Migrate Milvus to Solr vectorsLucidworks AI
With Milvus being deprecated, these are the steps to move from Milvus to Solr vectors.
1. Add Solr vector schema
The first step to migration is to ensure the Solr schema for the collections has vector field definitions. If the collection was created in Fusion 5.9.5 or later, it will automatically have the vector schemas.
Vector field definitions to add:
<!-- Vector search fields -->
<dynamicField docValues="false" indexed="true" multiValued="false" name="*_64v" stored="true" type="knn_64_vector"/>
<dynamicField docValues="false" indexed="true" multiValued="false" name="*_128v" stored="true" type="knn_128_vector"/>
<dynamicField docValues="false" indexed="true" multiValued="false" name="*_256v" stored="true" type="knn_256_vector"/>
<dynamicField docValues="false" indexed="true" multiValued="false" name="*_384v" stored="true" type="knn_384_vector"/>
<dynamicField docValues="false" indexed="true" multiValued="false" name="*_512v" stored="true" type="knn_512_vector"/>
<dynamicField docValues="false" indexed="true" multiValued="false" name="*_768v" stored="true" type="knn_768_vector"/>
<dynamicField docValues="false" indexed="true" multiValued="false" name="*_1024v" stored="true" type="knn_1024_vector"/>
<!-- Field Types to support vector search -->
<fieldType class="solr.DenseVectorField" hnswBeamWidth="200" hnswMaxConnections="45" knnAlgorithm="hnsw" name="knn_64_vector" similarityFunction="cosine" vectorDimension="64"/>
<fieldType class="solr.DenseVectorField" hnswBeamWidth="200" hnswMaxConnections="45" knnAlgorithm="hnsw" name="knn_128_vector" similarityFunction="cosine" vectorDimension="128"/>
<fieldType class="solr.DenseVectorField" hnswBeamWidth="200" hnswMaxConnections="45" knnAlgorithm="hnsw" name="knn_256_vector" similarityFunction="cosine" vectorDimension="256"/>
<fieldType class="solr.DenseVectorField" hnswBeamWidth="200" hnswMaxConnections="45" knnAlgorithm="hnsw" name="knn_384_vector" similarityFunction="cosine" vectorDimension="384"/>
<fieldType class="solr.DenseVectorField" hnswBeamWidth="200" hnswMaxConnections="45" knnAlgorithm="hnsw" name="knn_512_vector" similarityFunction="cosine" vectorDimension="512"/>
<fieldType class="solr.DenseVectorField" hnswBeamWidth="200" hnswMaxConnections="45" knnAlgorithm="hnsw" name="knn_768_vector" similarityFunction="cosine" vectorDimension="768"/>
<fieldType class="solr.DenseVectorField" hnswBeamWidth="200" hnswMaxConnections="45" knnAlgorithm="hnsw" name="knn_1024_vector" similarityFunction="cosine" vectorDimension="1024"/>
If in your Create Collections in Milvus job you have a vector dimension not included above, be sure to add it.

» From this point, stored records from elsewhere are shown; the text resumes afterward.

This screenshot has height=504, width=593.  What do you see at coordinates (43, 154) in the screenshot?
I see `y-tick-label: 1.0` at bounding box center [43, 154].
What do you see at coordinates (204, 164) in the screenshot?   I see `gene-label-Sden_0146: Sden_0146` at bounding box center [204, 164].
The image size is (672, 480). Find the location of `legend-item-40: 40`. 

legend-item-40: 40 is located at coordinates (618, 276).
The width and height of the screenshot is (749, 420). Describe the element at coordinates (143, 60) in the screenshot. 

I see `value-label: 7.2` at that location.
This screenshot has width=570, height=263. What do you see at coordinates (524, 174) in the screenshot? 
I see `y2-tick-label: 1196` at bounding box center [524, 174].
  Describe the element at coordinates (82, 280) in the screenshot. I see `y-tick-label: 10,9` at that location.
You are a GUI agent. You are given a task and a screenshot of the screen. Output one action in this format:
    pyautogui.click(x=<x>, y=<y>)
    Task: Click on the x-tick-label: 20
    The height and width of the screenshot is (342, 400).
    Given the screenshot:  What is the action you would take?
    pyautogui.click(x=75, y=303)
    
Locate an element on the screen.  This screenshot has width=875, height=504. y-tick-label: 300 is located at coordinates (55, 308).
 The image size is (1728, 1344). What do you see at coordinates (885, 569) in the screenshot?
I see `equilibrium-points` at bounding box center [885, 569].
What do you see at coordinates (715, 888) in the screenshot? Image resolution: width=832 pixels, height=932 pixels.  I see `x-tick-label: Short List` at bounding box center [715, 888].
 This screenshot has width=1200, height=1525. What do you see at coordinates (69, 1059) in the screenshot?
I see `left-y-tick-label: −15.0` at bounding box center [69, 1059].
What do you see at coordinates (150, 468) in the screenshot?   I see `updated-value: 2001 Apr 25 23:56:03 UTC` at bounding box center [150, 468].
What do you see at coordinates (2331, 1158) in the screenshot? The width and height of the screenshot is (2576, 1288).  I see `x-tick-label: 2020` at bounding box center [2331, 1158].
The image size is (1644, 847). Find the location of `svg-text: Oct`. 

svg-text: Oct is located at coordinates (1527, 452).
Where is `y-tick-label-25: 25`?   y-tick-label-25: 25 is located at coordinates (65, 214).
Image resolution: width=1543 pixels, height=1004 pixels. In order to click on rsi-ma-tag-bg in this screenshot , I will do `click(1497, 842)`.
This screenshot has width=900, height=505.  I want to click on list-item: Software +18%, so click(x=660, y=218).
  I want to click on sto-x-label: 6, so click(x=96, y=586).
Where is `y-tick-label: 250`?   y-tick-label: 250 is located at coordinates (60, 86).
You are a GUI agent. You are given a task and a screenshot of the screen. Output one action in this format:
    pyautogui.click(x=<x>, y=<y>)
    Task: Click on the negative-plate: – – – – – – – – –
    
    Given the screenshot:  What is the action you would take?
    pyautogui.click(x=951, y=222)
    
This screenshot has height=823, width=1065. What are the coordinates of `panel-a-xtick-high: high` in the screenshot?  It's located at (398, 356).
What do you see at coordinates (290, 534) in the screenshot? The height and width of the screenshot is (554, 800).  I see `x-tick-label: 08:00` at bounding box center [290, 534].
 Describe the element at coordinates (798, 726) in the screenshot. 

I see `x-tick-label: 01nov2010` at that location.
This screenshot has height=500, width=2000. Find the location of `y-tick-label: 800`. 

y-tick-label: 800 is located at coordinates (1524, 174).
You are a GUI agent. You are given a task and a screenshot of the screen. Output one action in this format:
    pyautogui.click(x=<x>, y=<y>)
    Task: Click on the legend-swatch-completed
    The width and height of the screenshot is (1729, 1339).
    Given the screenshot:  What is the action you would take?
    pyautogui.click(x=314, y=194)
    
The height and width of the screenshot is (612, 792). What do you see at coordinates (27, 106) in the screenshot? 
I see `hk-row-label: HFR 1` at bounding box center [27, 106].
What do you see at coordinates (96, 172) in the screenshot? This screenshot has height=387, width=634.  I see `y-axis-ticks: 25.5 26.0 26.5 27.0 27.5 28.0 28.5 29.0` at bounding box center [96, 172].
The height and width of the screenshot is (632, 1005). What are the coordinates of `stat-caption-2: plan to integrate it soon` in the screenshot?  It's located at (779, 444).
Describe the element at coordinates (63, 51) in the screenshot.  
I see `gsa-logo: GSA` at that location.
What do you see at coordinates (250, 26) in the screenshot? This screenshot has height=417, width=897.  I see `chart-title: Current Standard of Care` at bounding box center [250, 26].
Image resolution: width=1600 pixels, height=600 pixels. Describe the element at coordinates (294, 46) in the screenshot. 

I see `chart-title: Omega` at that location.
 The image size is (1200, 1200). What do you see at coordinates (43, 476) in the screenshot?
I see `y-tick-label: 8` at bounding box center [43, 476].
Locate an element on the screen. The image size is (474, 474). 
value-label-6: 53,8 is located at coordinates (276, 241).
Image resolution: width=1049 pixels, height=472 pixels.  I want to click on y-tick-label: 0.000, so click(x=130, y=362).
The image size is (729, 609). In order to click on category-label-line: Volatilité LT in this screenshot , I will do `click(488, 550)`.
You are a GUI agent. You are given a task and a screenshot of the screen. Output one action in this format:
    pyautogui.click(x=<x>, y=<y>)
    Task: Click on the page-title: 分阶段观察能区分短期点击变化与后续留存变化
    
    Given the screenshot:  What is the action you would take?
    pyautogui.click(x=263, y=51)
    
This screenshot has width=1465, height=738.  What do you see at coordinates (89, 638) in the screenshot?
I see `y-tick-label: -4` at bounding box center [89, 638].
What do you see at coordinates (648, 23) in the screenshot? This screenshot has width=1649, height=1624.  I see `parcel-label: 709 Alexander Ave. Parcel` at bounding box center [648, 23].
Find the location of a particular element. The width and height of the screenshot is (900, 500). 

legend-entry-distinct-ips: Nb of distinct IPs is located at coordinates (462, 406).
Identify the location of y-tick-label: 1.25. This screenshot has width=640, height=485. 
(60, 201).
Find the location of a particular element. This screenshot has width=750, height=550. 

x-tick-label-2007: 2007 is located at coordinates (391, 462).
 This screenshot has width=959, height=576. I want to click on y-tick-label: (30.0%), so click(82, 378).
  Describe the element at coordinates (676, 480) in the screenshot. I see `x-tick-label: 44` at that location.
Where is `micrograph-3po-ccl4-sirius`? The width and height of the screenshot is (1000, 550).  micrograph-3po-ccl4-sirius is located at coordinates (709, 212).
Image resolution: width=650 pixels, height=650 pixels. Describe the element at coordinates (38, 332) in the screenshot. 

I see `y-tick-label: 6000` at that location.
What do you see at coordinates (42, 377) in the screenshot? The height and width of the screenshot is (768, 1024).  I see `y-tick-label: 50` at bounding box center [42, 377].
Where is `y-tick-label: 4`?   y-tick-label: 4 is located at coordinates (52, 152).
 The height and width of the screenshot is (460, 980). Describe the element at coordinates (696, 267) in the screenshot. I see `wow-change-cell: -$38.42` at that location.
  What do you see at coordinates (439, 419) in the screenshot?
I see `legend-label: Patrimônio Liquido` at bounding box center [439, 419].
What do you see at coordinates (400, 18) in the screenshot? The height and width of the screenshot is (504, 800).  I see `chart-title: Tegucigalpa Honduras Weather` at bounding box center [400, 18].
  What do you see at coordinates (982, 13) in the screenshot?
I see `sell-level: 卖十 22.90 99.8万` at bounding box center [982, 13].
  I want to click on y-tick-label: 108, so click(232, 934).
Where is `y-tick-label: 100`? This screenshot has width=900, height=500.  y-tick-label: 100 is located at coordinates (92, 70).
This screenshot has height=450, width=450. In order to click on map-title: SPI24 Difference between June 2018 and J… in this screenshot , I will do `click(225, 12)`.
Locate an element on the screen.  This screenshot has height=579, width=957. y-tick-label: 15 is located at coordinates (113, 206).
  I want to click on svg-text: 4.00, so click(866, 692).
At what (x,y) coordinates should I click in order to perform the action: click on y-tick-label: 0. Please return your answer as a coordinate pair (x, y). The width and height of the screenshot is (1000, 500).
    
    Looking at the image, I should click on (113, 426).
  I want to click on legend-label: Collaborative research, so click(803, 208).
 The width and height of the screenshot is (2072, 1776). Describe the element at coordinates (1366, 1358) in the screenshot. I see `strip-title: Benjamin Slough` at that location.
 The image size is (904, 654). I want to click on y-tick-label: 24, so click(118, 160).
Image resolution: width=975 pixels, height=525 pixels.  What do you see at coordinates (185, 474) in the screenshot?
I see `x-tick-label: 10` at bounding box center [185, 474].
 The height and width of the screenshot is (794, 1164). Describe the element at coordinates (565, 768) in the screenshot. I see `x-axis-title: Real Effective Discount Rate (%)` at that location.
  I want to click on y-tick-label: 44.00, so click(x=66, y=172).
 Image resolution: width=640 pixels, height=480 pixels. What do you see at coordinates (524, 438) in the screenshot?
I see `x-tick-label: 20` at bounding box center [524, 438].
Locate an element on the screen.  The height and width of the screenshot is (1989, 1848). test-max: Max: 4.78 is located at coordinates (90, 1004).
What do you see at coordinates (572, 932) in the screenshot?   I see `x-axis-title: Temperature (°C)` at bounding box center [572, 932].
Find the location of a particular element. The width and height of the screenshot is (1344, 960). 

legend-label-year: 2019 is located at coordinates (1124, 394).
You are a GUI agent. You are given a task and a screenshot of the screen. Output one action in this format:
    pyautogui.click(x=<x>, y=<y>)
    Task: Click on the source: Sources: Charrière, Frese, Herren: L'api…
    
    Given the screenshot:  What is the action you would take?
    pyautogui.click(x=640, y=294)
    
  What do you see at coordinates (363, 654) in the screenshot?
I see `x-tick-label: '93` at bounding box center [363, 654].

2. Add Ray/Seldon Vectorize stage
In the index pipeline, instead of using the Encode into Milvus stage you will need to use Ray/Seldon Vectorize Field (in Fusion 5.9.11 and earlier, this stage is called Seldon Vectorize Field). The Milvus stage field Encode into Milvus maps to the Vectorize stage field Source Field, Encoder Output Vector to Model Output Vector Field, and the other fields map to the fields of the same name. The last key field to know is Destination Field, which is the Solr vector field name. The field can be named anything as long as the suffix matches the dimension size of the vector your model returns in your Solr vector field definitions. For example, for a Milvus collection dimension size of 384
, the Destination Field should use the suffix _384v
.
At this point you can start indexing.
On the query side, there is a Ray/Seldon Vectorize Field stage which will be set up mostly the same as on the index side. The only difference is there is no need to put in the vector field name, as it is done in the next step.
3. Add hybrid stage
The final step before you are finally migrated over to Solr vectors is adding a variation of Fusion Neural Hybrid Query or Managed Fusion Hybrid Query stage (known as Neural Hybrid Query stage in Managed Fusion 5.9.10 and later). In this stage, all you need to do is put in the Vector Query Field you have defined in your index pipeline.
Make sure the hybrid stage is placed before any boosting, Apply Rules, or Security Trimming stages.
At this point you can query. After determining the query works you can tune your set up before removing your Milvus collections and pipelines.